Stored data entries
+ + +
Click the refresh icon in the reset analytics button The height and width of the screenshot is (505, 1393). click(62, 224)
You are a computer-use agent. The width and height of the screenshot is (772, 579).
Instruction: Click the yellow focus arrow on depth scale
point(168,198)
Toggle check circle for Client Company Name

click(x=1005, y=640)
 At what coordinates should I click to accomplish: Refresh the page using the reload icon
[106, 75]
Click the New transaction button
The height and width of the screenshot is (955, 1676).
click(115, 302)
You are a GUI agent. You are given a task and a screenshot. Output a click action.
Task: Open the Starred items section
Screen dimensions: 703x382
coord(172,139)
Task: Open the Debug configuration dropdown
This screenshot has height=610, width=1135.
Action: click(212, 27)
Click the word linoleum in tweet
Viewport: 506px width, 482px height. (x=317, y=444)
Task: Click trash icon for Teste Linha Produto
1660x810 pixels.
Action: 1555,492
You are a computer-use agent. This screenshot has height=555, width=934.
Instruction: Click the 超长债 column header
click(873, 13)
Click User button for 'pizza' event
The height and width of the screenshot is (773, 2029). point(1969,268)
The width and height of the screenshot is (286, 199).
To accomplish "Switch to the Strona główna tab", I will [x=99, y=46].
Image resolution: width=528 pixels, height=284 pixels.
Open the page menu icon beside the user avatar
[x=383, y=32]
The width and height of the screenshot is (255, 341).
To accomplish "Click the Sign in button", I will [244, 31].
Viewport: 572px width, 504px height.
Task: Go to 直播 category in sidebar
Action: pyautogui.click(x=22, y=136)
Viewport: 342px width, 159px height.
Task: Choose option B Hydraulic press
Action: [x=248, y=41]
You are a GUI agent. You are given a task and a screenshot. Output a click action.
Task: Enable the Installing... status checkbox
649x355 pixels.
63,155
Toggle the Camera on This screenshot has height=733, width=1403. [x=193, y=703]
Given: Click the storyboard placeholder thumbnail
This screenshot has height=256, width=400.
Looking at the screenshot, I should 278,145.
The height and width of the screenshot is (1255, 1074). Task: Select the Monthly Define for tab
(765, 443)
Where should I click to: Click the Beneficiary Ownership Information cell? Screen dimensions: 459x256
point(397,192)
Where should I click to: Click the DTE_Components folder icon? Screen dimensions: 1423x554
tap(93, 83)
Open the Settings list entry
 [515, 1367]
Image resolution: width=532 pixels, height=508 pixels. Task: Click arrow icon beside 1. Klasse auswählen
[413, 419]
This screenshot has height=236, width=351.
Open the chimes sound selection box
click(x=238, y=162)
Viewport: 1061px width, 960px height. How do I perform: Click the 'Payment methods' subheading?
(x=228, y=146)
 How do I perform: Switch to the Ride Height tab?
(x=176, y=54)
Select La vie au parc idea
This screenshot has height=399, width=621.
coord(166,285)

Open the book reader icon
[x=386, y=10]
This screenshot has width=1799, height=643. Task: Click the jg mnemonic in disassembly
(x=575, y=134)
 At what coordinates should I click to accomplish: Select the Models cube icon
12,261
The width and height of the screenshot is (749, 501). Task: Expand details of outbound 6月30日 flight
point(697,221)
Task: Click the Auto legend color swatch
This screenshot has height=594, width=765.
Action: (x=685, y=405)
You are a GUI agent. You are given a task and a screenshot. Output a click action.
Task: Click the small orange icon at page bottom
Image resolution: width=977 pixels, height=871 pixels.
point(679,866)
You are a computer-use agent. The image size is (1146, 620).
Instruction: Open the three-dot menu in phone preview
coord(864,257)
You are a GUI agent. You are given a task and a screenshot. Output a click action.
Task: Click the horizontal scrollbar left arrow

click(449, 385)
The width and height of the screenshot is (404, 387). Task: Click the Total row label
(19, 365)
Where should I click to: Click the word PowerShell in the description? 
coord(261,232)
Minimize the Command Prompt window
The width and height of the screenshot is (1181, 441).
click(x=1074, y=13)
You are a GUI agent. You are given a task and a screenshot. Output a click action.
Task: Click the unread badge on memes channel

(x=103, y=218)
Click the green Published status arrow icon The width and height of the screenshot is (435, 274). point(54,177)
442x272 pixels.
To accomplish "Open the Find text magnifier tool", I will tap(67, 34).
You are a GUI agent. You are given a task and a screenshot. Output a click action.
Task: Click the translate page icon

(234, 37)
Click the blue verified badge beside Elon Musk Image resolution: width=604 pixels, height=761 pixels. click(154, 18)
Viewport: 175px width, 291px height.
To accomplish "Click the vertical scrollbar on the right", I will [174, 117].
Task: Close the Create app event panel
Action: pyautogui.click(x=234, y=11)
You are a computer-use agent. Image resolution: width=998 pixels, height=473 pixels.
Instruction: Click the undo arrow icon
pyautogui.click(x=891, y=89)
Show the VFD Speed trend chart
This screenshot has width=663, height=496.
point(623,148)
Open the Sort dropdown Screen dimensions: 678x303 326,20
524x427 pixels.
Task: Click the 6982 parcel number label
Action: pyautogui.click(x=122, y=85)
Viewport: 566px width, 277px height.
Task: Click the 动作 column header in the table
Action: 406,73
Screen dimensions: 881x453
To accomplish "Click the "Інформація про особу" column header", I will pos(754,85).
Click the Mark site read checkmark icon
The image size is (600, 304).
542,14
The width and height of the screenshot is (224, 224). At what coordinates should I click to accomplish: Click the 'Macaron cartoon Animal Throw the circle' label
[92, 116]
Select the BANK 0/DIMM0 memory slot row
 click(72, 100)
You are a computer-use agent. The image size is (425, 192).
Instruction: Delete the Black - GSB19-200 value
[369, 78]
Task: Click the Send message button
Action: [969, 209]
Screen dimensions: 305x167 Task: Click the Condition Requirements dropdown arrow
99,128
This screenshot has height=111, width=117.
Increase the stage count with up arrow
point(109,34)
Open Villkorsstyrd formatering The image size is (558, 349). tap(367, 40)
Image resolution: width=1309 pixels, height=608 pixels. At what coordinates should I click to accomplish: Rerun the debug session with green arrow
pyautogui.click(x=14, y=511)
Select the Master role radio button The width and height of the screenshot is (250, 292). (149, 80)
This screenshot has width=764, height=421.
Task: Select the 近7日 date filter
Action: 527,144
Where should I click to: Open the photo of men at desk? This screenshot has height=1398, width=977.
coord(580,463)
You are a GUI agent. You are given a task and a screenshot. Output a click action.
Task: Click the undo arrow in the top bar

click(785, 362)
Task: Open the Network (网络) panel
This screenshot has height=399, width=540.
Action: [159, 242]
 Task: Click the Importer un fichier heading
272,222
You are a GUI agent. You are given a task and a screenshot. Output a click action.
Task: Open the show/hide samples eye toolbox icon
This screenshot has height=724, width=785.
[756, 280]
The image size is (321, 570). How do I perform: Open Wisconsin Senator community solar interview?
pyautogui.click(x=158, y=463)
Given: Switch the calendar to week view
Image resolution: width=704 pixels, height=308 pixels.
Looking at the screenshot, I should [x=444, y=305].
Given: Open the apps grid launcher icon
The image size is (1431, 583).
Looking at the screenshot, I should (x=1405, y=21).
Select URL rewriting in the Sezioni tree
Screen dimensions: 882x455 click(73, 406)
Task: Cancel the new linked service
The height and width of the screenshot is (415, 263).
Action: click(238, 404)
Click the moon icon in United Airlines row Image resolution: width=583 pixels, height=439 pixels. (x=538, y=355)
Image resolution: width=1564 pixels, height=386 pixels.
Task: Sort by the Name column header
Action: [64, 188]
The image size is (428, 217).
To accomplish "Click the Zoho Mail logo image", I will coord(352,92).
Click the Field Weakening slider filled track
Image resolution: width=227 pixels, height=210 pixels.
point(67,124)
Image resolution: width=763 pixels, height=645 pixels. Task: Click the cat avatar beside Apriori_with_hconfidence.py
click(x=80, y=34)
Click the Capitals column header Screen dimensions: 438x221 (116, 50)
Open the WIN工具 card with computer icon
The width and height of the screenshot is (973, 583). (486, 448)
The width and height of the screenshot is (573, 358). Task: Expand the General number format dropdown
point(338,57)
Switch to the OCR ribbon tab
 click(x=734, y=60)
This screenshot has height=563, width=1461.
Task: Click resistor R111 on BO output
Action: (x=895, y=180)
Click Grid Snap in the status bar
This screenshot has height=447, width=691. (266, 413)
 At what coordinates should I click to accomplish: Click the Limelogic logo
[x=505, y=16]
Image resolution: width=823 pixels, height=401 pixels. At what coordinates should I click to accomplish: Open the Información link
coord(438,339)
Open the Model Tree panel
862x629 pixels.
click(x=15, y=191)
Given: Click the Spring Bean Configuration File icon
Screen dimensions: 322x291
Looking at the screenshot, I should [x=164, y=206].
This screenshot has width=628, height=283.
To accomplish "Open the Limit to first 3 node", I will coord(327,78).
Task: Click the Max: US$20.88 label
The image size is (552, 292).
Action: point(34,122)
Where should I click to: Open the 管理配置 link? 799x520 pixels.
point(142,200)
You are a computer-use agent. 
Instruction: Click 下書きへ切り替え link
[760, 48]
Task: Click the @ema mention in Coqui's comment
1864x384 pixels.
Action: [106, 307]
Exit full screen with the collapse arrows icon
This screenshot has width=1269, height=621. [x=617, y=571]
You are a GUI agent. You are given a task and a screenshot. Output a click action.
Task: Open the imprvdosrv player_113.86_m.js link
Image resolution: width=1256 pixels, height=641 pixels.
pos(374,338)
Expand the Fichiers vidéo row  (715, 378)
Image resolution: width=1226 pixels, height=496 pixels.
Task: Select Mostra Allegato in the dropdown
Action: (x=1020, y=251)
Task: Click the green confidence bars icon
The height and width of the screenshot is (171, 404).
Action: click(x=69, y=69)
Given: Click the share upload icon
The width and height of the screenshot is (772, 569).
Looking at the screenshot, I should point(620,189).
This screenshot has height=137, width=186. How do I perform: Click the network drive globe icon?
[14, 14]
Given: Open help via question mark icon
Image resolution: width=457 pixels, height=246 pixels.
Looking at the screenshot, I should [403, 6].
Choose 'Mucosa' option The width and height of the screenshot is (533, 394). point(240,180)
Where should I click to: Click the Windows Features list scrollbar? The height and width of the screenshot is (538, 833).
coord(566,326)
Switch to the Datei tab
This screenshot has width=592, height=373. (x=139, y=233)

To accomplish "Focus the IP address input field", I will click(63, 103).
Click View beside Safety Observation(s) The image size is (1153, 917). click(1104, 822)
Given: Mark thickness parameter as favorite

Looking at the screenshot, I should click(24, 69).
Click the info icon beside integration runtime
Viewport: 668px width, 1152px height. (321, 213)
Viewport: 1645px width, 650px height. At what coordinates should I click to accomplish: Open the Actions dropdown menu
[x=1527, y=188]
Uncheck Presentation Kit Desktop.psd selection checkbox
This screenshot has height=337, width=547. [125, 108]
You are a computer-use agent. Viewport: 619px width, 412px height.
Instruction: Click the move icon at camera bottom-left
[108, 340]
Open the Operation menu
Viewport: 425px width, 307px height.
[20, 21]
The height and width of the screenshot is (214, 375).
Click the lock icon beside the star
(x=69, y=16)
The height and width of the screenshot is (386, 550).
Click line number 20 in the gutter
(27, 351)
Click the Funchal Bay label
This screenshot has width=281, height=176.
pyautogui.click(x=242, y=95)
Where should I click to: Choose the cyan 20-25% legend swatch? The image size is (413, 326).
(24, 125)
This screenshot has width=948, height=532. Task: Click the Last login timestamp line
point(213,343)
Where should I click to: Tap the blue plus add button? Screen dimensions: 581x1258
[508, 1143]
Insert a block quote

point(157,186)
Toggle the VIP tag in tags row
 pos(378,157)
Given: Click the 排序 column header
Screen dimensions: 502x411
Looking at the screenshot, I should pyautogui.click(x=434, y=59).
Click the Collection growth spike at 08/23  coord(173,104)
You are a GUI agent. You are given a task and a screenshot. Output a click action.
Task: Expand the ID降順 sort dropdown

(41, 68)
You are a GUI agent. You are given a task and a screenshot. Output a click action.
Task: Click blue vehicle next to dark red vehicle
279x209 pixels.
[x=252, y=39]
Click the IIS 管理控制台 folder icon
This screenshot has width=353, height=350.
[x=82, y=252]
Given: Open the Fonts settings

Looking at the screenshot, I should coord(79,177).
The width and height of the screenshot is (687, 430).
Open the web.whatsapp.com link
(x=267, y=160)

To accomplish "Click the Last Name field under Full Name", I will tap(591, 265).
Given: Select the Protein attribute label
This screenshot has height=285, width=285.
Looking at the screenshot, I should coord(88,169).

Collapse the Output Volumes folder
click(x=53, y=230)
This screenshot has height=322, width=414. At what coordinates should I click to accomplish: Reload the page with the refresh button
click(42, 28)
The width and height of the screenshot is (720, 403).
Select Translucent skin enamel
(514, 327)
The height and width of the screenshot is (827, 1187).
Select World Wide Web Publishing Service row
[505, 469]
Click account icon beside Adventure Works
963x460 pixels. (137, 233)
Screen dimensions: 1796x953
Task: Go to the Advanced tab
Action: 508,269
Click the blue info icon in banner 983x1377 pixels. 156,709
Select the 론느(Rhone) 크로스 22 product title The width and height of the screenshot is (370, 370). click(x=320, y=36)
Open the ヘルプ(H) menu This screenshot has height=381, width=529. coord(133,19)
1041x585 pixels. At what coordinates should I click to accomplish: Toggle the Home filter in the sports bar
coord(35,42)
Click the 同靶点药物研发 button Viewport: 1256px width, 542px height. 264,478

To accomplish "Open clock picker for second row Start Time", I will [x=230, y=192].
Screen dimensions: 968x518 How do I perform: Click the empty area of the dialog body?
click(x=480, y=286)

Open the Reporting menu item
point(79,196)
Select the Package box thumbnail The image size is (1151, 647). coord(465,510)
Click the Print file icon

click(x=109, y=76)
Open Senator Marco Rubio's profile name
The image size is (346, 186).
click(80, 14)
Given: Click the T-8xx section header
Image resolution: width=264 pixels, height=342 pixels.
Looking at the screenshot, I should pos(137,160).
+ + +
Task requirements: The number of lines in the data that hold "section" must be the entire answer.

Your solution: 2